Notre eau – Partageons, réinventons et innovons Photo : Andreas Tille

L’année 2018 a été marquée par la tenue du 8e Forum mondial de l’eau (www.worldwaterforum8.org/) à Brasilia, du 18 au 23 mars. Force est de constater que les événements reliés à l’eau marquent l’actualité de plus en plus fréquemment. Les inondations du printemps dernier dans le sud-ouest du Québec et celles de cet hiver, certes reliées à des conditions climatiques exceptionnelles, révèlent aussi la grande vulnérabilité et la fragilité de nos sociétés face aux aléas naturels. À l’heure où les changements climatiques font craindre, avec de moins en moins d’incertitudes, des dérèglements du cycle de l’eau (tel que nous le connaissons) et une augmentation de l’occurrence des événements extrêmes, des solutions doivent être pensées et mises en place dans un esprit innovant et constructif.

Faire face à trop d’eau lors des inondations, à trop peu d’eau en période de sécheresse, offrir une eau de qualité et des services d’assainissement à tous et à coût raisonnable, voici les défis que les experts doivent dorénavant traiter non plus isolément, mais en collégialité et dans un souci de partage pour que les solutions présentées soient robustes. Sharing Water, c’est d’ailleurs le slogan du 8e forum de l’eau.

Les solutions existent
Elles sont d’ordre technique par la construction d’ouvrages de retenue et de rétention. Elles font appel à des modes de gouvernance territoriale limitant l’accès à des zones vulnérables, telles les zones inondables, et en optimisant les fonctions naturelles du milieu pour prévenir des situations critiques. À cet égard, la nouvelle loi adoptée en 2017, Loi concernant la conservation des milieux humides et hydriques, pose des jalons législatifs prometteurs en appui à un développement du territoire dans ce sens.

Les solutions sont d’ordre sociopolitique et passent par une clarification et une sensibilisation des enjeux pour faciliter les changements de comportement et favoriser les innovations.
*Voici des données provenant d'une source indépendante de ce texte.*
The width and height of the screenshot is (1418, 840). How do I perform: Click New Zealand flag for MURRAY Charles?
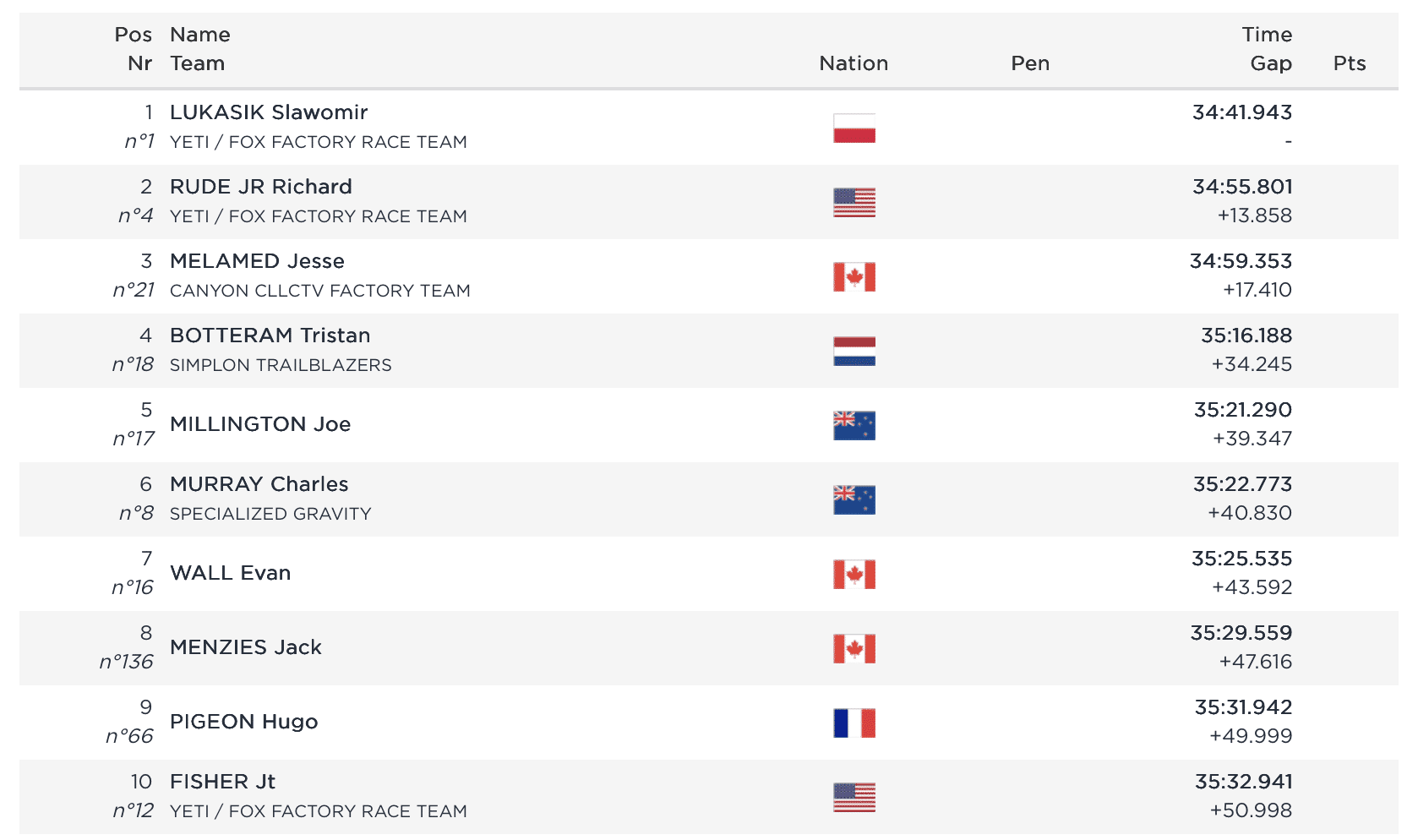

Penser ces solutions, compte tenu de la diversité et de la complexité des problématiques à traiter, tel est l’enjeu clé que l’Organisation des Nations Unies (ONU) aborde dans le cadre de l’agenda de développement durable (Agenda 2030), de ses objectifs et des cibles spécifiques à atteindre pour 2030. De manière spécifique pour l’eau, l’objectif 6 vise à garantir l’accès pour tous à l’eau et à l’assainissement et à assurer une gestion durable des ressources en eau. Toutefois, y parvenir nécessite de travailler à l’atteinte des 17 autres objectifs. La tâche est complexe.

Au-delà d’un calendrier diplomatique international et global, l’Agenda 2030 offre aussi un cadre de cohérence qui, même à l’échelle locale, favorise des orientations innovantes pour faciliter une transition nette vers un monde plus résilient et qui se soucie des générations à venir. Penser out of the box et oser réaliser des projets innovants, ce n’est plus une utopie, mais une réalité. Ainsi, en termes architectural et d’aménagement du territoire, il est dorénavant opportun de promouvoir des modes d’architecture précurseurs. Tel est le cas de l’architecture bioclimatique, prônée par Mick Pearce. Naturalisé Australien, né à Harare au Zimbabwe, M. Pearce met en pratique les principes du biomimétisme et utilise des matériaux naturels pour ainsi prôner une forme d’architecture responsable et non dommageable pour l’environnement. Parmi ses réalisations, il y a notamment l’Eastgate, un bâtiment situé à Harare, dont le système de maintien de la température s’inspire de celui que l’on retrouve dans les termitières.

Pour régler les enjeux globaux et locaux de l’eau et offrir aux générations futures un monde résilient, osons innover, inspirons-nous des bons coups d’ailleurs, soyons exemplaires et faisons confiance à la diversité et à la qualité de nos expertises disponibles au Québec.